* _DOCUMENT EXCERPT_
Personal information
- Date of birth: 20 July 1938
- Place of birth: Glazebury, Lancashire, England
- Date of death: 27 September 2021 (aged 83)
- Place of death: Warrington, Cheshire, England
- Height: 5 ft 9 in (1.75 m)
- Position: Forward

Youth career
- Croft Youth Club

Senior career*
- Years: Team / Apps / (Gls)
- 1956–1958: Stockton Heath / 44 / (69)
- Devizes Town
- Stockton Heath
- 1958–1969: Liverpool / 404 / (244)
- 1969–1972: Bolton Wanderers / 76 / (24)
- 1971: → Hellenic (loan) / 6 / (4)
- Total:  / 530 / (341)

International career
- 1962–1969: England / 34 / (18)

Medal record
Men's football
Representing England
FIFA World Cup
| Winner | 1966 England |  |

= Roger Hunt =

English footballer (1938–2021)

Roger Hunt (20 July 1938 – 27 September 2021) was an English professional footballer who played as a forward. Regarded as one of Liverpool's greatest ever players, Hunt is the club's second-highest goalscorer with 285 goals, and its record league goalscorer with 244 goals. An England international, he won the FIFA World Cup in 1966.

Making his Liverpool debut in 1959, during Hunt's eleven years with the club he was top scorer for eight seasons in a row, and he was the club's record goalscorer until being overtaken by Ian Rush in 1992. He remains Liverpool's record league goalscorer having surpassed Gordon Hodgson in 1969. Under manager Bill Shankly, Hunt won two league titles and an FA Cup. In August 1964 he also scored the first ever goal seen on the BBC's Match of the Day. He was bestowed with an honorary knighthood by Liverpool fans who referred to him as Sir Roger. In 2006 he was ranked 13th on the 100 Players Who Shook the Kop, an official fan poll. In 2026 he was ranked the club's 9th greatest player in another official poll.

* _DESCRIPTION OF THE TASK_
Turn the paragraph of the Roger Hunt profile above that begins "Making his Liverpool debut" into a short bulleted list that keeps its main facts.

* _DATA RECORDS_

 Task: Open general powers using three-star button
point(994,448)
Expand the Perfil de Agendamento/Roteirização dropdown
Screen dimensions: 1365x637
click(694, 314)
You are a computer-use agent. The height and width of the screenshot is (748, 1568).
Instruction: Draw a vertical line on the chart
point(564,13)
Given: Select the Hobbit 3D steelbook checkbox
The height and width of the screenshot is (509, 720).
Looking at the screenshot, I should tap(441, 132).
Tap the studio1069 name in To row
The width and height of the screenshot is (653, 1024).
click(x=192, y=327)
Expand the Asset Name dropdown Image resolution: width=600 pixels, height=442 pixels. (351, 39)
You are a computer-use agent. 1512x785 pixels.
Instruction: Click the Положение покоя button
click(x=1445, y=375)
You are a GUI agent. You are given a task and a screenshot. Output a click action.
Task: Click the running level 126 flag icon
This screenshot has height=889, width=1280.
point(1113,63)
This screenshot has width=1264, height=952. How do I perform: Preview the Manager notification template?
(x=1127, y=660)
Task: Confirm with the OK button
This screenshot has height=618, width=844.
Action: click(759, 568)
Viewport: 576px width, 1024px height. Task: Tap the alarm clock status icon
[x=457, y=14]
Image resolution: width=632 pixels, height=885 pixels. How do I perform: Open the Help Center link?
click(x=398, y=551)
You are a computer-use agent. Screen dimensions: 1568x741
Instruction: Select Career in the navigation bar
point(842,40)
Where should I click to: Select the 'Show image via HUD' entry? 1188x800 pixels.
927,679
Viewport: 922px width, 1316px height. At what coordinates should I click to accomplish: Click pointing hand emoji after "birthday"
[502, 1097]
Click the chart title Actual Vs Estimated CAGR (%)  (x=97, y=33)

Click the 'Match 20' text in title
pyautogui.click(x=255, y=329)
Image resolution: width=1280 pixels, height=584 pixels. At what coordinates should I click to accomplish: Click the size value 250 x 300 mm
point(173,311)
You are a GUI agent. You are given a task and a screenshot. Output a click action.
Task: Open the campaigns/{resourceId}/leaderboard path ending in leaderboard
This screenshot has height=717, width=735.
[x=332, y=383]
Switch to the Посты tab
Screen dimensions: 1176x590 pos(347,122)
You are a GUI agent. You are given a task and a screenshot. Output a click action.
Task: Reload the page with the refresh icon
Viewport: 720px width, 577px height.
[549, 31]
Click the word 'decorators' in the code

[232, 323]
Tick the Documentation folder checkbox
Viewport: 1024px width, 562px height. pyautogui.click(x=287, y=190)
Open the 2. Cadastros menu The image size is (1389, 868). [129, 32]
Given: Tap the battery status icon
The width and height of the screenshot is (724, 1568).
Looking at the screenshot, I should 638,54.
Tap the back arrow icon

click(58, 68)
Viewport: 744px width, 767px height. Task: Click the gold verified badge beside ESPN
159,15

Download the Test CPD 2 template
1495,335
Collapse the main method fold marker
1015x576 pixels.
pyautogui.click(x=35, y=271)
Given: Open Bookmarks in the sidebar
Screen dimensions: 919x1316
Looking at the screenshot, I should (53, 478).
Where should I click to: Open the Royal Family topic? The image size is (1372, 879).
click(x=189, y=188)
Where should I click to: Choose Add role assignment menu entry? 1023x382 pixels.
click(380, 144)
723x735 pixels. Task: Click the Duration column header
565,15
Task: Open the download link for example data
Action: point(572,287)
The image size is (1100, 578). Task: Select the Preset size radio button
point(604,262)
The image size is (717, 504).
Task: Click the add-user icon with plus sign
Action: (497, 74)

* _TASK RESPONSE_
- Made his Liverpool debut in 1959 and stayed eleven years.
- Was the club's top scorer for eight seasons in a row.
- Was Liverpool's record goalscorer until Ian Rush overtook him in 1992.
- Is still the club's record league goalscorer, having passed Gordon Hodgson in 1969.
- Won two league titles and an FA Cup under manager Bill Shankly.
- Scored the first goal ever seen on the BBC's Match of the Day, in August 1964.
- Was given an honorary knighthood by Liverpool fans, who called him Sir Roger.
- Was ranked 13th in the 100 Players Who Shook the Kop, an official fan poll, in 2006.
- Was ranked the club's 9th greatest player in another official poll in 2026.